Such lack of attention somewhat changed when in 1905 Rāzī’s Muḥaṣṣal afkār al-mutaqaddimīn wa-l-mutaʾakhkhirīn appeared in a Cairo print.16 The German Privatdozent Max Horten (1874–1945) was one of the first scholars who took notice of this publishing event and who analyzed the book in at least three of his publications.17 Horten’s work, however, did not yet create a breakthrough, for if we look at the first edition of the Enzyklopaedie des Islām, which was published in four volumes (plus supplement) during the years 1908 to 1938, we find that it lacks an article on Fakhr al-Dīn al-Rāzī. The editors must have envisioned it because it is announced to appear under “Rāzī” in one of the earlier volumes.18 Other priorities must have prevailed, however, and when one looks through the third volume covering the letters L to M, which was published in 1936, there is no entry on him.

> WORK INSTRUCTION
Rewrite the passage on the reception of Rāzī's work from "Such lack of" to "entry on him.", swapping "Cairo" for "Beirut".

> DATA RECORDS
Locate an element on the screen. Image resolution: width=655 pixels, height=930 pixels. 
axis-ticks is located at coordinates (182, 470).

...

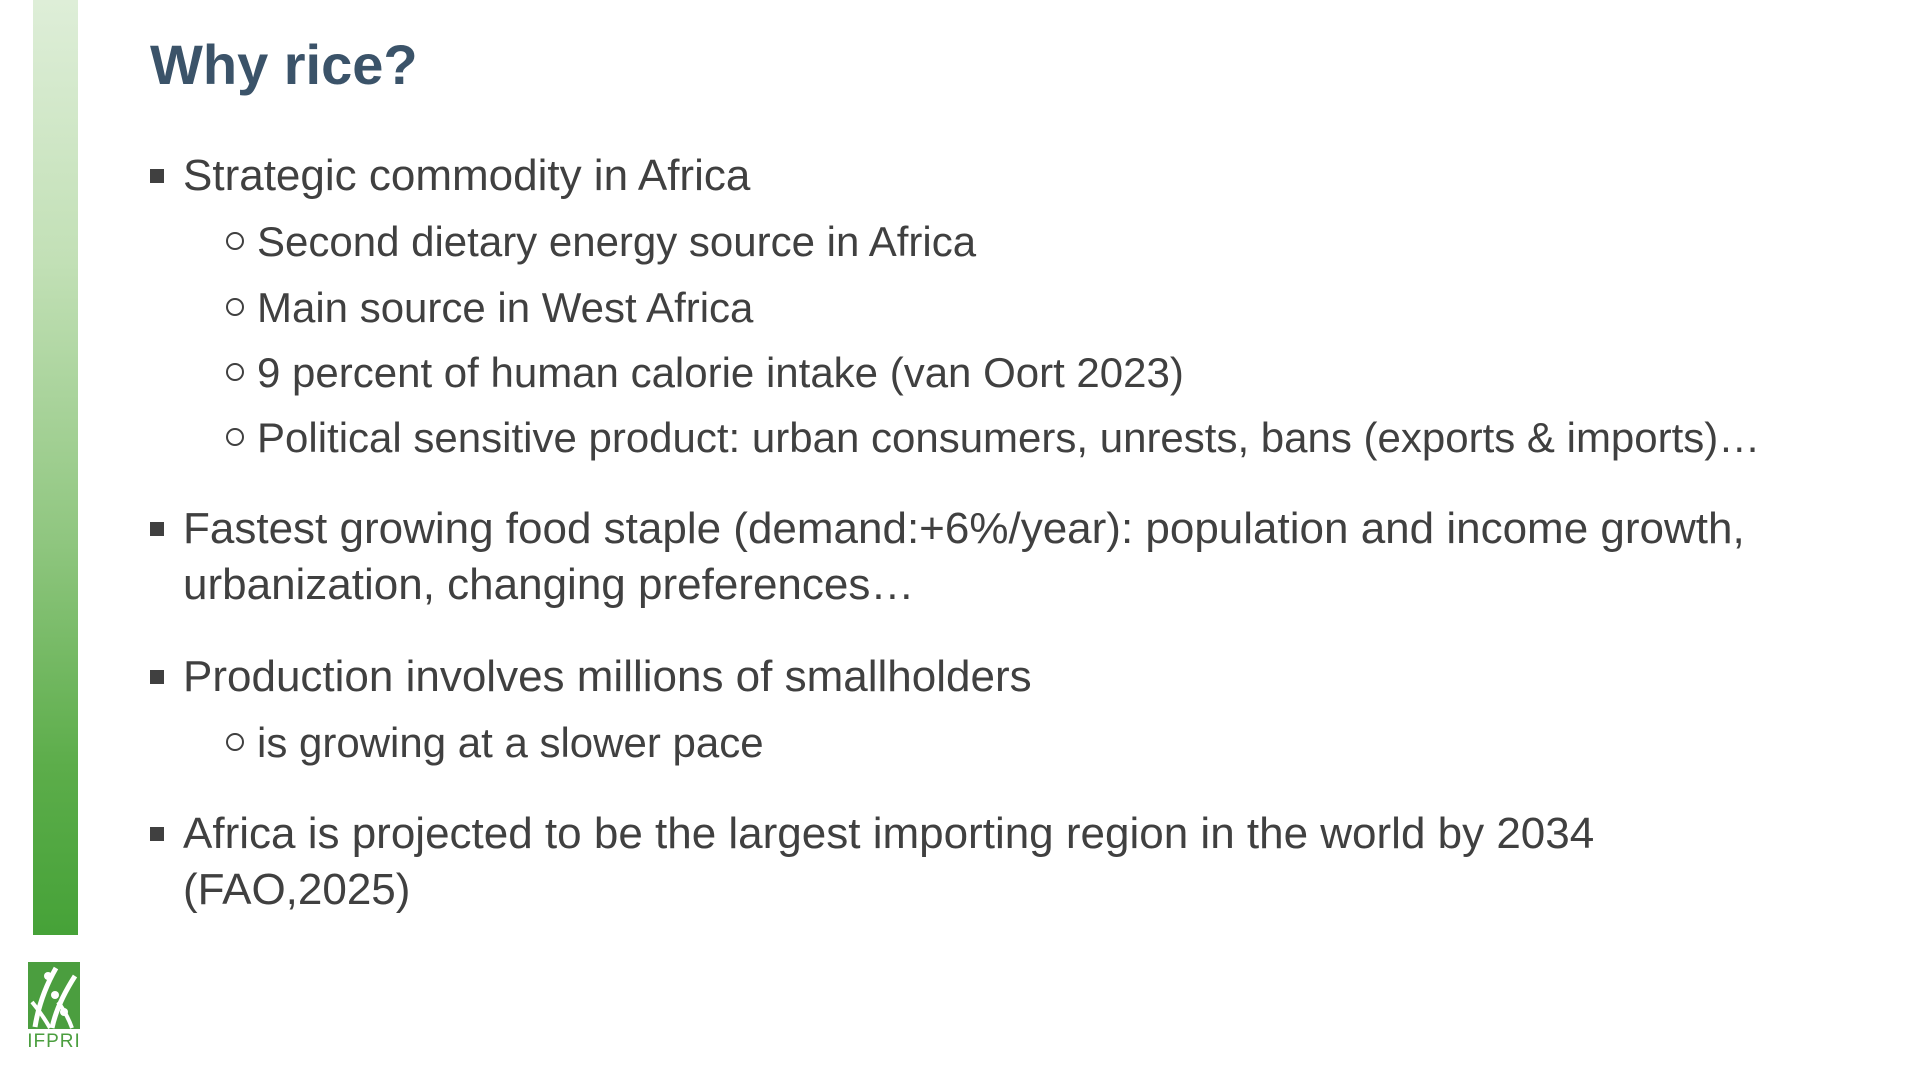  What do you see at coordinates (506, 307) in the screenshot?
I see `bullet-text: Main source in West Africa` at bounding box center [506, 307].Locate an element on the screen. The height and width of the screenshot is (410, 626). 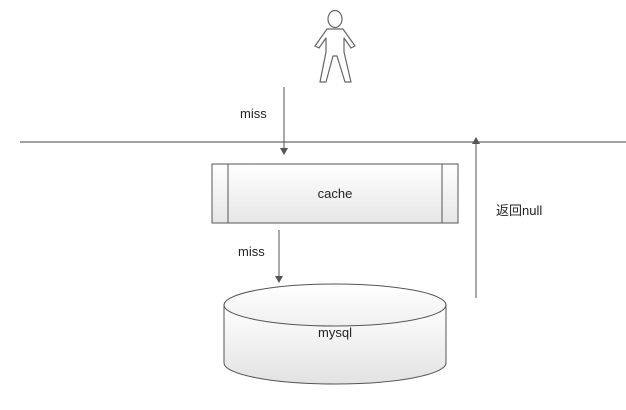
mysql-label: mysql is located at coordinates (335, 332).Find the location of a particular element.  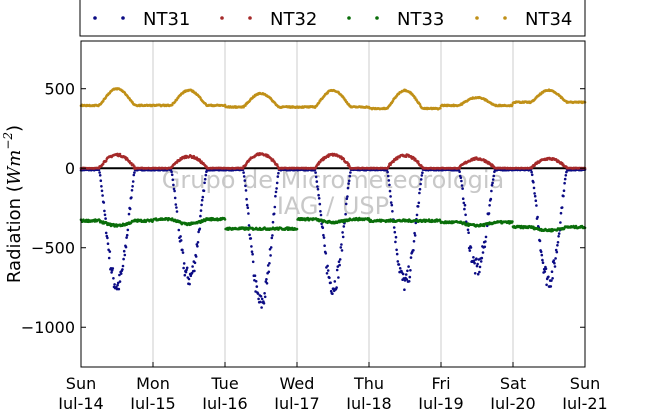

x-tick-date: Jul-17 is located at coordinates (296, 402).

...

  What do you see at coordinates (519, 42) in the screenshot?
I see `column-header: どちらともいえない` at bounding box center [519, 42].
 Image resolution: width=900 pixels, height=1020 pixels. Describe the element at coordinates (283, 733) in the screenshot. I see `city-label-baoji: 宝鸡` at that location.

> ANSWER TO THE EXERCISE
Such lack of attention somewhat changed when in 1905 Rāzī’s Muḥaṣṣal afkār al-mutaqaddimīn wa-l-mutaʾakhkhirīn appeared in a Beirut print.16 The German Privatdozent Max Horten (1874–1945) was one of the first scholars who took notice of this publishing event and who analyzed the book in at least three of his publications.17 Horten’s work, however, did not yet create a breakthrough, for if we look at the first edition of the Enzyklopaedie des Islām, which was published in four volumes (plus supplement) during the years 1908 to 1938, we find that it lacks an article on Fakhr al-Dīn al-Rāzī. The editors must have envisioned it because it is announced to appear under “Rāzī” in one of the earlier volumes.18 Other priorities must have prevailed, however, and when one looks through the third volume covering the letters L to M, which was published in 1936, there is no entry on him.